(Stored data entries)
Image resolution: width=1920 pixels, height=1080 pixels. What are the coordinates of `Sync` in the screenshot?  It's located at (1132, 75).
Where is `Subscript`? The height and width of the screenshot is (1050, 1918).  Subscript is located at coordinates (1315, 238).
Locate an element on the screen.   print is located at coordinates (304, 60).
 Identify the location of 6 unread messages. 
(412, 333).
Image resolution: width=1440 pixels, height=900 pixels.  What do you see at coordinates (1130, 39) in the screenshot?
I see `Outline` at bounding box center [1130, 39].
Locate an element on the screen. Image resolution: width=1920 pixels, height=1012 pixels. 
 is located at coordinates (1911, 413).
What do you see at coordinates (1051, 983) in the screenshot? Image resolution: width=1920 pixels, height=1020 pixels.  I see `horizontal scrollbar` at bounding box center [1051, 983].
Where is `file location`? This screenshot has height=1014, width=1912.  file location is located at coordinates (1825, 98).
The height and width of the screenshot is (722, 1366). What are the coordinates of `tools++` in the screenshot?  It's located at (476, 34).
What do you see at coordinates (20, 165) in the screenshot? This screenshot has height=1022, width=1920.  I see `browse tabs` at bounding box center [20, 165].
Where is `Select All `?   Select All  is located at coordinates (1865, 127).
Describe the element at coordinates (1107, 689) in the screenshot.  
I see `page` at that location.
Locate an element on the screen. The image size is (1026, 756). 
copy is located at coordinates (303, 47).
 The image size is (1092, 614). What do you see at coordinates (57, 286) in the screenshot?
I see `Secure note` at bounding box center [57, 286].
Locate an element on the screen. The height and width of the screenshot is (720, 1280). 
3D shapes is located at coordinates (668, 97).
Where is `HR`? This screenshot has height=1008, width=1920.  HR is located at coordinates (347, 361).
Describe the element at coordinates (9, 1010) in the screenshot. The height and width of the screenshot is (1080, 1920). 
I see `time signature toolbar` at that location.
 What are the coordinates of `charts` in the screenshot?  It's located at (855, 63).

*SET PROBLEM*. Reproduce all of the entries above, substituting "Display resolution" for every occurrence of "Image resolution" and leaving everything else unchanged.

*FULL RESPONSE*.
Display resolution: width=1920 pixels, height=1080 pixels. What are the coordinates of `Sync` in the screenshot?  It's located at (1132, 75).
Where is `Subscript`? The height and width of the screenshot is (1050, 1918).  Subscript is located at coordinates (1315, 238).
Locate an element on the screen.   print is located at coordinates (304, 60).
 Identify the location of 6 unread messages. 
(412, 333).
Display resolution: width=1440 pixels, height=900 pixels.  What do you see at coordinates (1130, 39) in the screenshot?
I see `Outline` at bounding box center [1130, 39].
Locate an element on the screen. Display resolution: width=1920 pixels, height=1012 pixels. 
 is located at coordinates (1911, 413).
What do you see at coordinates (1051, 983) in the screenshot? Display resolution: width=1920 pixels, height=1020 pixels.  I see `horizontal scrollbar` at bounding box center [1051, 983].
Where is `file location`? This screenshot has height=1014, width=1912.  file location is located at coordinates (1825, 98).
The height and width of the screenshot is (722, 1366). What are the coordinates of `tools++` in the screenshot?  It's located at (476, 34).
What do you see at coordinates (20, 165) in the screenshot? This screenshot has height=1022, width=1920.  I see `browse tabs` at bounding box center [20, 165].
Where is `Select All `?   Select All  is located at coordinates (1865, 127).
Describe the element at coordinates (1107, 689) in the screenshot.  
I see `page` at that location.
Locate an element on the screen. The image size is (1026, 756). 
copy is located at coordinates (303, 47).
 The image size is (1092, 614). What do you see at coordinates (57, 286) in the screenshot?
I see `Secure note` at bounding box center [57, 286].
Locate an element on the screen. The height and width of the screenshot is (720, 1280). 
3D shapes is located at coordinates (668, 97).
Where is `HR`? This screenshot has height=1008, width=1920.  HR is located at coordinates (347, 361).
Describe the element at coordinates (9, 1010) in the screenshot. The height and width of the screenshot is (1080, 1920). 
I see `time signature toolbar` at that location.
 What are the coordinates of `charts` in the screenshot?  It's located at (855, 63).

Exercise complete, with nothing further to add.